◆ ASSIGNED TASK 1
According to the passage on Israel's hi-tech industry, how many R&D centers do multinational corporations have in Israel?
◆ ASSIGNED TASK 2
Carry on the passage about the groups of companies in Israel's hi-tech industry, picking up after its last sentence.

◆ PASSAGE SHOWN
Zoom in on industry: the blooming of growth companies
The hi-tech industry in Israel is not monolithic and is made up of several groups of companies, each with unique characteristics and needs. In-depth analysis of the industry allows us to identify the formation of a new group – a group of growth companies – as part of the overall maturation of the innovation ecosystem in Israel.
We wish to thank Yifat Oron, CEO of Leumitech, Yossi Vinitzky, Head of Poalim Hi-Tech, and David Cohen, CEO of SVB Israel Advisors, for their contributions to the financial part of this chapter.
The hi-tech industry in Israel is not monolithic, but is made up of groups of companies, sharing common characteristics and challenges. The distinction between the various groups is important for understanding the patterns of activity within each group, and in particular for identifying the difficulties they face, as well as formulating the solutions most appropriate for them. In this chapter, we would like to offer a conceptual segmentation of the companies in the industry into five groups with common characteristics, and to provide a general description of the nature of their activities. Alongside the three generic groups – startups, SMEs and large companies – that can be found in any hi-tech industry, two unique groups can be distinguished in Israel – the group of R&D centers of multinational corporations, and the group of growth companies.
- R&D centers: Multinational corporations have more than 300 R&D centers in Israel. Although, these are backed by the corporations behind them, their activities are not similar at all to the activities of large companies, and therefore we created a separate group for them. Activity in the R&D centers is characterized by an almost absolute focus on research and development, minimal manufacturing activity and lack of sales. In this context, it is important to note that Intel, for example, was classified in the group of large companies, and not in the group of R&D centers of multinational corporations, despite the fact that there is a foreign multinational corporation behind it.

◆ COLLECTED MATERIAL

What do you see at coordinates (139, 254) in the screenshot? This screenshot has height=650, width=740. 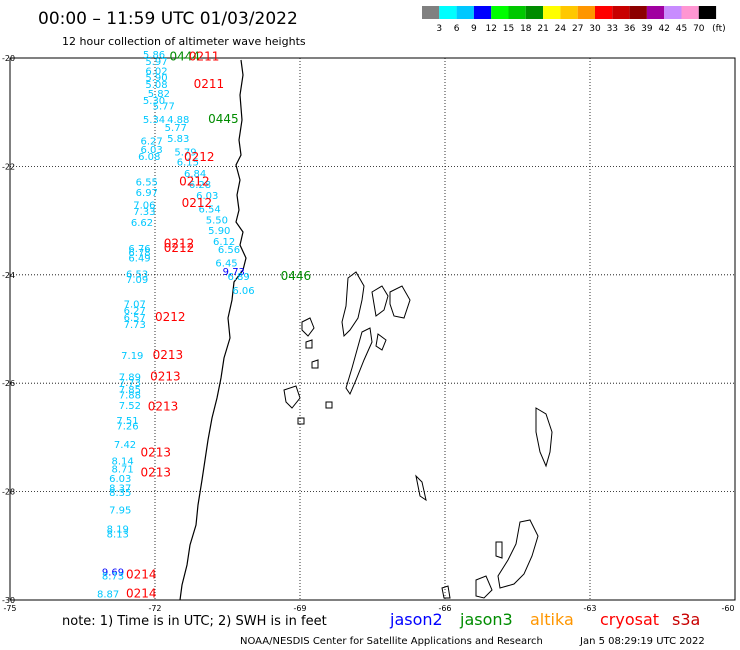 I see `wave-height-value: 6.78` at bounding box center [139, 254].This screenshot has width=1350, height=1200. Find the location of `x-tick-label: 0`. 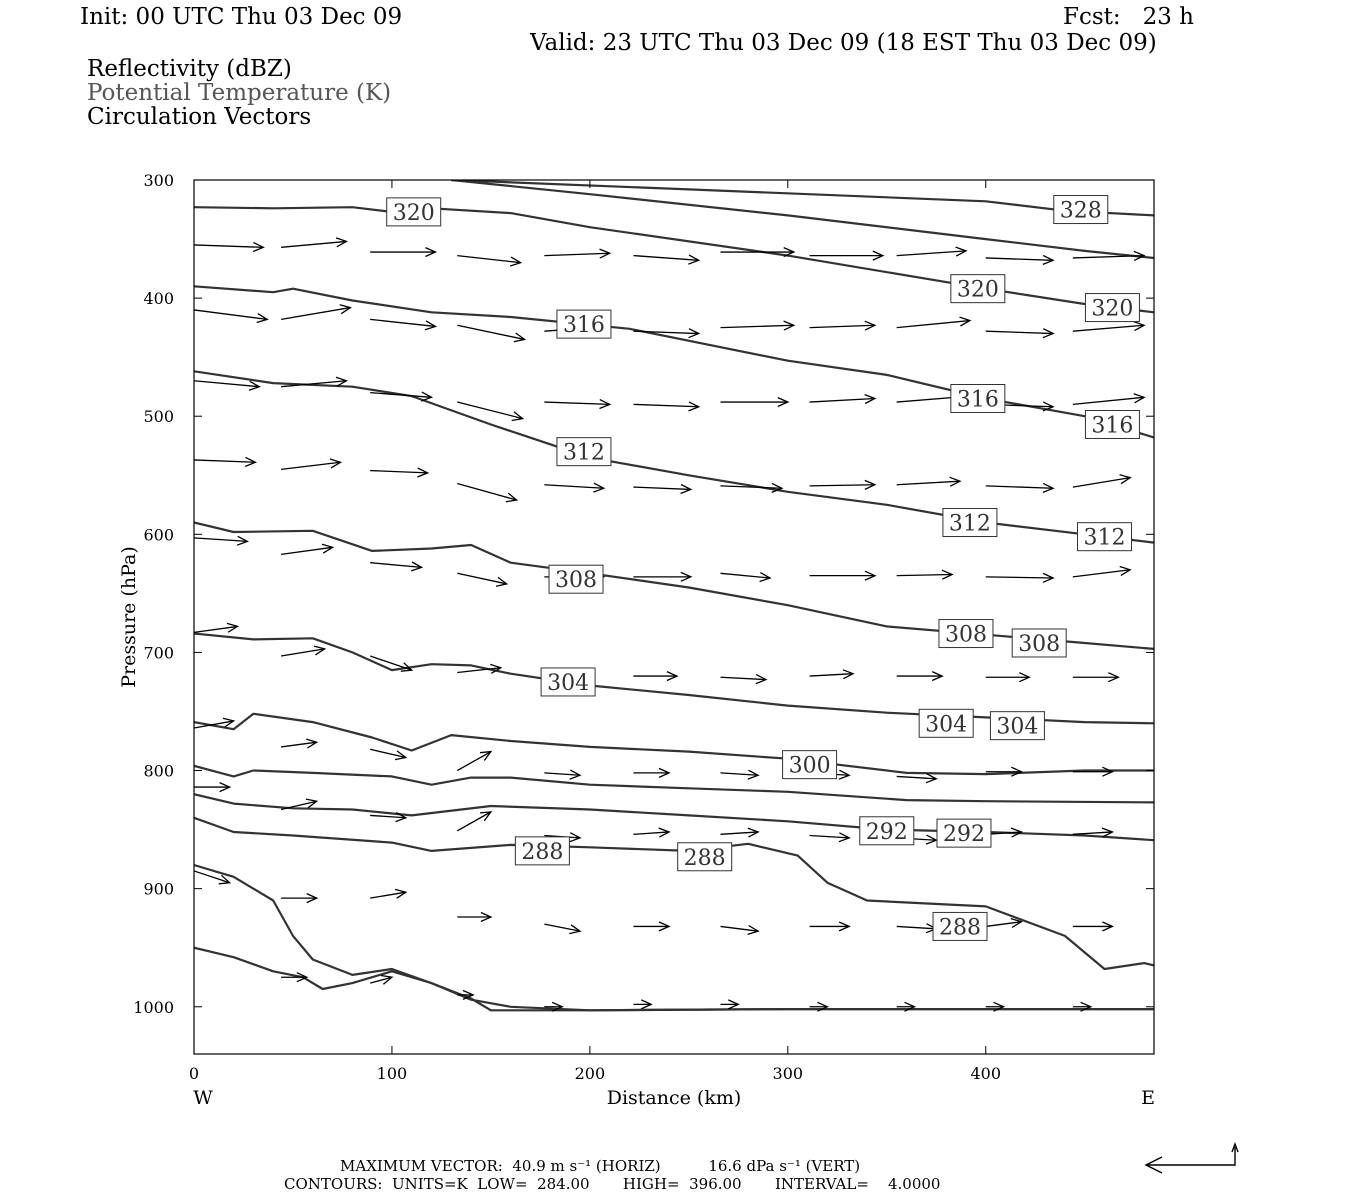

x-tick-label: 0 is located at coordinates (194, 1074). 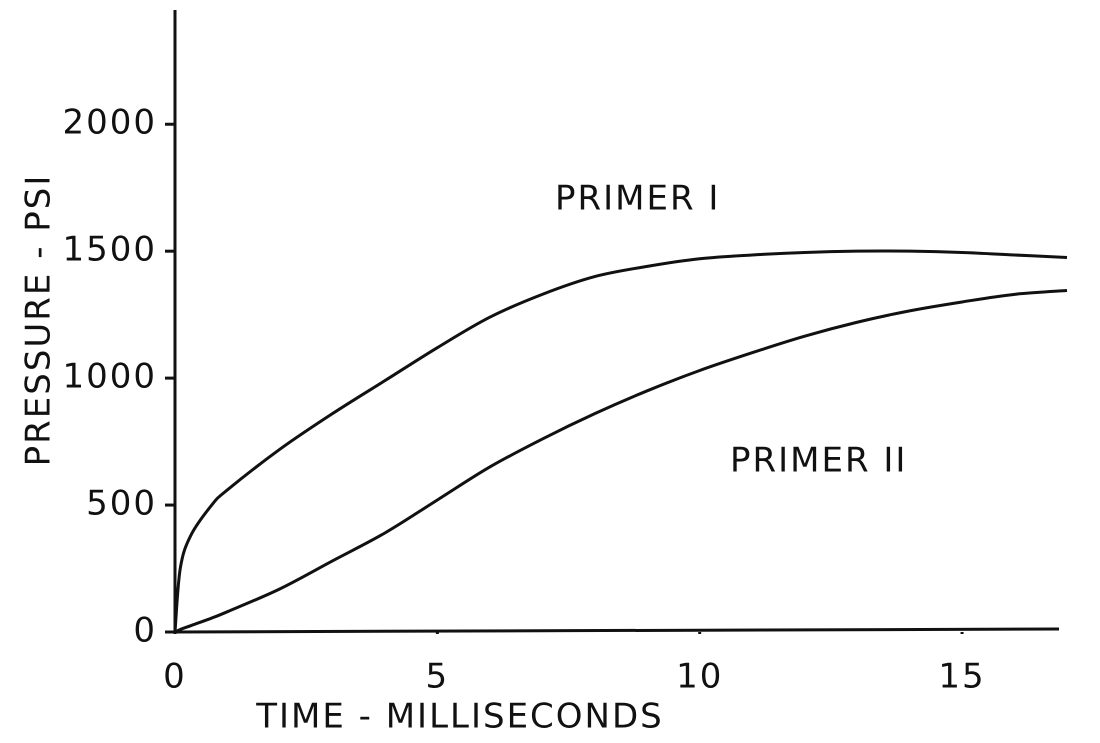 I want to click on x-tick-label: 0, so click(x=175, y=677).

◆ WRITTEN ANSWER 1
More than 300.

◆ WRITTEN ANSWER 2
- Growth companies: This group differs from the others due to its dynamism. The companies in this group are characterized by a rapid transition from SME (or startup), with the ultimate goal of becoming large companies. The 30 companies in this group also exhibit impressive sales growth (ranging from tens to hundreds of millions of dollars), and are in the eye of the storm. Beyond the dry statistics, their most striking feature is the strategic decision to become global leaders in their fields, without merging or being acquired by a larger company. The distinction between growth companies and other SMEs becomes more relevant as the industry matures and more companies go this route, a phenomenon that will be reviewed in detail later in this chapter.
The figure below provides a schematic description of the general characteristics of the companies in each group, which may also include “non-stereotypical” companies. At the same time, the segmentation contributes to the understanding of each group's share of the industry and allows us to delve into the phenomena that characterize just some of the groups. Therefore, later in this chapter we will focus on the industry maturation trend and the formation of growth companies.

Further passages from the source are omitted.